The life of De Quincey by "H. A. Page," published since this was written, has removed much of the mystery; and it has also done much to raise in some respects our estimate of his character. With all his weaknesses De Quincey undoubtedly was a man who could excite love as well as pity. Incapable, to a grotesque degree, of anything like business, he did his best to discharge domestic duties: he had a punctilious sense of honour, and got himself into difficulties by a generosity which was certainly not corrected by the virtue of prudence. But I will not attempt to sum up the facts, for which, as for a higher estimate than I can subscribe of his intellectual position, I gladly refer to his biography. I have only to do with the De Quincey of books which have a singular fascination. De Quincey himself gives thanks for four circumstances.
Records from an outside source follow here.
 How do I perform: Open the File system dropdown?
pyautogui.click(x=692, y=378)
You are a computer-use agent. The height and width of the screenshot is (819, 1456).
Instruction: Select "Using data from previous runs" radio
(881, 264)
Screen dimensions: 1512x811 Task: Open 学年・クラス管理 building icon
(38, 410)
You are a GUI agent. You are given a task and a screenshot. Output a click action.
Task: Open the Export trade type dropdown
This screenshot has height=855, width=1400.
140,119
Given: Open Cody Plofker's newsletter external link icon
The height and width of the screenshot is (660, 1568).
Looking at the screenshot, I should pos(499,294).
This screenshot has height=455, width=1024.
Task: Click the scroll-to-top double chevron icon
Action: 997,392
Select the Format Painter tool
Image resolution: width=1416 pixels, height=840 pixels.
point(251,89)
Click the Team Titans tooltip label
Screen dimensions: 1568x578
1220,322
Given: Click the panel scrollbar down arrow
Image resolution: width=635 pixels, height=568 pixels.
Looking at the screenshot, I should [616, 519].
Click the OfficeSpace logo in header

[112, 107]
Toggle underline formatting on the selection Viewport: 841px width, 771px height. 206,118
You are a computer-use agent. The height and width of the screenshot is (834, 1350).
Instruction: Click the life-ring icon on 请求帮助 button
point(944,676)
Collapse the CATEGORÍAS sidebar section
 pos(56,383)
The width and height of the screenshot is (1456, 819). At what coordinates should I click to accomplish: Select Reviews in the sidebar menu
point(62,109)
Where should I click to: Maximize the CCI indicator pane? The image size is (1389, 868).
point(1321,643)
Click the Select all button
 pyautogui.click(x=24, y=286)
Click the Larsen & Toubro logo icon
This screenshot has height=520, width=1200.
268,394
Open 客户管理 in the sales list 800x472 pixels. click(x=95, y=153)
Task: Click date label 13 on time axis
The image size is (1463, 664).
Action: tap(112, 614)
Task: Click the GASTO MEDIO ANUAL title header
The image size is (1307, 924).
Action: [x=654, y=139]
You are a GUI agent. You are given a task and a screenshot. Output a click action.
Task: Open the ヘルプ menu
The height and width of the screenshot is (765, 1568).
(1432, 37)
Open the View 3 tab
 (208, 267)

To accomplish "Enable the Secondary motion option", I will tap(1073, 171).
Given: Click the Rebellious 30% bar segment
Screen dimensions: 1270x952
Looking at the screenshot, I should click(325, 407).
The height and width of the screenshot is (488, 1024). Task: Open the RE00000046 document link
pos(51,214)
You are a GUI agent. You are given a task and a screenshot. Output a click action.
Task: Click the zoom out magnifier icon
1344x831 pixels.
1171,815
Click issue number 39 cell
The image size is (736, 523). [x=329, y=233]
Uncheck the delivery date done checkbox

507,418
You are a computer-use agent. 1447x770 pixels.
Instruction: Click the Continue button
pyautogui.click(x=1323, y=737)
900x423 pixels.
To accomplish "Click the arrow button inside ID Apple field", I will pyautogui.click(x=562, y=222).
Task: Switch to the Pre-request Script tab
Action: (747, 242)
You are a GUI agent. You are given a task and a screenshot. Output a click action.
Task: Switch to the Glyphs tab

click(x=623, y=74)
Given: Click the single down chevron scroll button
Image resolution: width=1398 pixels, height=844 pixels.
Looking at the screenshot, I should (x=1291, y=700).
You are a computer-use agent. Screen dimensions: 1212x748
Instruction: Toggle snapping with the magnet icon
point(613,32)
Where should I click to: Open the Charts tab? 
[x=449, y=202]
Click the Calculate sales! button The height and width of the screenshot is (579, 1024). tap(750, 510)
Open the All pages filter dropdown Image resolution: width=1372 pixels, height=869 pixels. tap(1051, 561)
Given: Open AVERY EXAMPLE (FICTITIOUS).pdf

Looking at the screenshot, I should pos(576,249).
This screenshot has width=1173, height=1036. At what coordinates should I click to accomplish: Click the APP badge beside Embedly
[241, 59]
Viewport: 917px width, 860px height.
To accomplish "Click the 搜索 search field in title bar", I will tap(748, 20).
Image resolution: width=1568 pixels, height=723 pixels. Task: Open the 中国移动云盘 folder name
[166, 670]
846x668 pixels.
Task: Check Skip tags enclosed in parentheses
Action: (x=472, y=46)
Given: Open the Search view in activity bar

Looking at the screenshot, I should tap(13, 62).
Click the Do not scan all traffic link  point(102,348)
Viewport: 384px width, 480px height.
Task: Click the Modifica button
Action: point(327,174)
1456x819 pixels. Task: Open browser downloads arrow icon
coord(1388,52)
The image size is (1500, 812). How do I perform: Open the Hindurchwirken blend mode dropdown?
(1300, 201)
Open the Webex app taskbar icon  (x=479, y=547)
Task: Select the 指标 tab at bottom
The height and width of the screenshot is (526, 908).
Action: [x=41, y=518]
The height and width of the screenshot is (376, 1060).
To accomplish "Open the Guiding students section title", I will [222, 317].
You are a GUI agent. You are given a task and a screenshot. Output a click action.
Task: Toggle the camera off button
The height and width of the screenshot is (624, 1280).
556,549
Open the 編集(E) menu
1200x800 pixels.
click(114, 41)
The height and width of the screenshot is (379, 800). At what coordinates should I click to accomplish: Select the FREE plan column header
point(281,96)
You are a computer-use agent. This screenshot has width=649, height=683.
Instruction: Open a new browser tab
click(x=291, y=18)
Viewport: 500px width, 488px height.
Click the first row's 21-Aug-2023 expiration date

He rejoices that his lot was cast in a rustic solitude; that that solitude was in England: that his 'infant feelings were moulded by the gentlest of sisters,' instead of 'horrid pugilistic brothers;' and that he and his were members of 'a pure, holy, and' (the last epithet should be emphasized) 'magnificent Church.' The thanksgiving is characteristic, for it indicates his naïve conviction that his admiration was due to the intrinsic merits of the place and circumstances of his birth, and not to the accident that they were his own. It would be useless to inquire whether a more bracing atmosphere and a less retired spot might have been more favourable to his talents; but we may trace the influence of these conditions of his early life upon his subsequent career.